An' yet that guileless Mexican lays him out with rocks,
and regyards sech feats as trivial. An American, too, by merely
growlin' towards this Mexican, would make him quit out like a jack
rabbit. "As I observes prior, courage is frequent the froots of what
a gent don't know. Take grizzly b'ars. Back fifty years, when them
squirrel rifles is preevalent; when a acorn shell holds a charge of
powder, an' bullets runs as light an' little as sixty-four to the
pound, why son! you-all could shoot up a grizzly till sundown an'
hardly gain his disdain. It's a fluke if you downs one. That sport
who can show a set of grizzly b'ar claws, them times, has fame.

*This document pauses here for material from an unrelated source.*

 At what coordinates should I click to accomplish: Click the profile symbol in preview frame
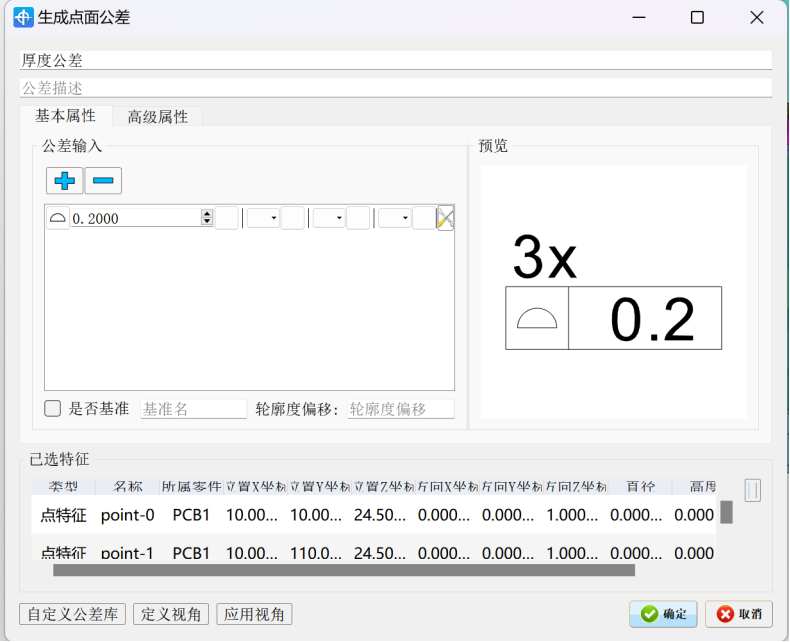click(x=537, y=319)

They're as good as a bank account, them claws be, an' entitles said
party to credit in dance hall, bar room an' store, by merely
slammin' 'em on the counter. "At that time the grizzly b'ar has
courage. Whyever does he have it, you asks? Because you couldn't
stop him; he's out of hoomanity's reach--a sort o' Alexander Selkirk
of a b'ar, an' you couldn't win from him. In them epocks, the
grizzly b'ar treats a gent contemptuous. He swats him, or he claws
him, or he hugs him, or he crunches him, or he quits him accordin'
to his moods, or the number of them engagements which is pressin' on
him at the time.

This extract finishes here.